QUESTION - Vous disiez que l'Indonésie n'était pas au menu de la réunion du G7, mais ce sera à l'ordre du G8. Par contre c'était au menu, je crois, de votre rencontre avec M. Clinton. Que vous vous êtes-vous dit sur ce thème ? Est-ce que le sort (entre guillemets) de M. SuHarTO a été évoqué entre vous deux ?

LE PRÉSIDENT - J'avais souhaité rencontrer, faire le point directement avec le Président CLINTON avant le début du Sommet, parce que c'est vrai qu'on se dit mieux les choses, les yeux dans les yeux qu'au téléphone. Je l'avais invité à déjeuner. Nous avons déjeuné ensemble. Nous avons naturellement parlé d'un certain nombre de choses et notamment de tous les problèmes d'actualité y compris celui de l'Indonésie. Mais nous allons en parler à huit ce soir. Permettez-moi de ne pas faire de déclaration prématurée. Je préfère faire mes commentaires quand on en aura parlé à huit. C'est un peu un club, donc il faut en respecter les règles. Ceci étant, je peux vous donner mon sentiment personnel.

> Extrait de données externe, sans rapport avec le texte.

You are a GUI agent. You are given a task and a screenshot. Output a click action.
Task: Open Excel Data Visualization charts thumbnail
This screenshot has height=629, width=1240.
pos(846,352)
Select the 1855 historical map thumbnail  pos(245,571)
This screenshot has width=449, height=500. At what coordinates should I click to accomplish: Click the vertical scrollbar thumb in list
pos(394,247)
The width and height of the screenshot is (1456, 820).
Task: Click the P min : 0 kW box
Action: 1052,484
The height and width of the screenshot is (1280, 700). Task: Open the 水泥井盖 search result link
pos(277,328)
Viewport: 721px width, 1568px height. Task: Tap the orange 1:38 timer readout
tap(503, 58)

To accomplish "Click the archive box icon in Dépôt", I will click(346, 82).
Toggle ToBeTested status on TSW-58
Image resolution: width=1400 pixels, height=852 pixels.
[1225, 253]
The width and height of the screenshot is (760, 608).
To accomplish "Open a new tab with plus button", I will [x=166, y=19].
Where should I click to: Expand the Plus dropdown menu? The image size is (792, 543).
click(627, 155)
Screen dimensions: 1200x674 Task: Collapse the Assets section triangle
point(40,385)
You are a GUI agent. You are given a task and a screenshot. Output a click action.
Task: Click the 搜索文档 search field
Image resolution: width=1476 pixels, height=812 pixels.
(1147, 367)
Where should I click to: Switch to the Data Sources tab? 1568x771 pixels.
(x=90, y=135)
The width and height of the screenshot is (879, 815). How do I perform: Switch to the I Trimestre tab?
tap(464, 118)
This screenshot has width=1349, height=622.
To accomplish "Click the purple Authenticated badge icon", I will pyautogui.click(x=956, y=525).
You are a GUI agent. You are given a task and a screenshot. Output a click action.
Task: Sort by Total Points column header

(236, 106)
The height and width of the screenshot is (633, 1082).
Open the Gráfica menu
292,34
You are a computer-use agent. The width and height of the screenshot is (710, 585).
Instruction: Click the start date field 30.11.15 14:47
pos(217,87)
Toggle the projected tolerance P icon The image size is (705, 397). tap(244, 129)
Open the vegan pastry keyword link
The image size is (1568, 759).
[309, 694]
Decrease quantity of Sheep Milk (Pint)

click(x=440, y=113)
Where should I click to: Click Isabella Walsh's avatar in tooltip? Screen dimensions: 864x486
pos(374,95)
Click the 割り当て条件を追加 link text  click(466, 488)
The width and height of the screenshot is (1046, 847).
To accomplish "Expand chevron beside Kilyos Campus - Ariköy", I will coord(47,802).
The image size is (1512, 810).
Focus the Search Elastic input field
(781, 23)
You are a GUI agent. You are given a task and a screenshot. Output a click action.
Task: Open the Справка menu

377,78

Je crois que je suis inquiet parce que sur la seule Indonésie, on a dû mobiliser, je parlais de chiffres tout à l'heure, à mon avis, plus de 40 milliards de dollars. C'est donc très important. Il est manifeste que la situation politique actuelle ne va pas permettre l'application des mesures qui s'imposent et que le FMI a imposé, et qui sont inévitables. Nous sommes très conscients des mesures sociales de ces mesures notamment pour ce qui concerne le réajustement des prix. On peut imaginer de demander à la Banque mondiale à la fois d'accélérer et peut-être d'augmenter son effort pour ce qui concerne les conséquences sociales. Mais si véritablement il ne devait rien se passer en Indonésie, alors, on aurait à craindre très sérieusement une reprise de la crise financière qui aurait des conséquences encore plus graves, économiques mais aussi sociales. Je ne veux pas faire d'ingérence dans les affaires intérieures de l'Indonésie, ce n'est pas à moi qu'il appartient de dire si c'est au Président SUHARTO ou à un autre de le faire, mais ce que je sais, c'est qu'il est capital de retrouver en Indonésie un pouvoir politique apte à mettre en oeuvre les réformes indispensables pour maîtriser la crise financière.

QUESTION - M. le Président, je voudrais revenir aux trois propositions que vous avez faites concernant le rôle du FMI, d'abord vous ne nous avez pas dit, pour la deuxième proposition que le comité intérimaire du FMI devienne un organe décisionnel, si vos partenaires ont été d'accord ?

LE PRÉSIDENT - C'est très bien parti. Ce n'est pas encore décidé, mais je dirais que c'est très bien parti.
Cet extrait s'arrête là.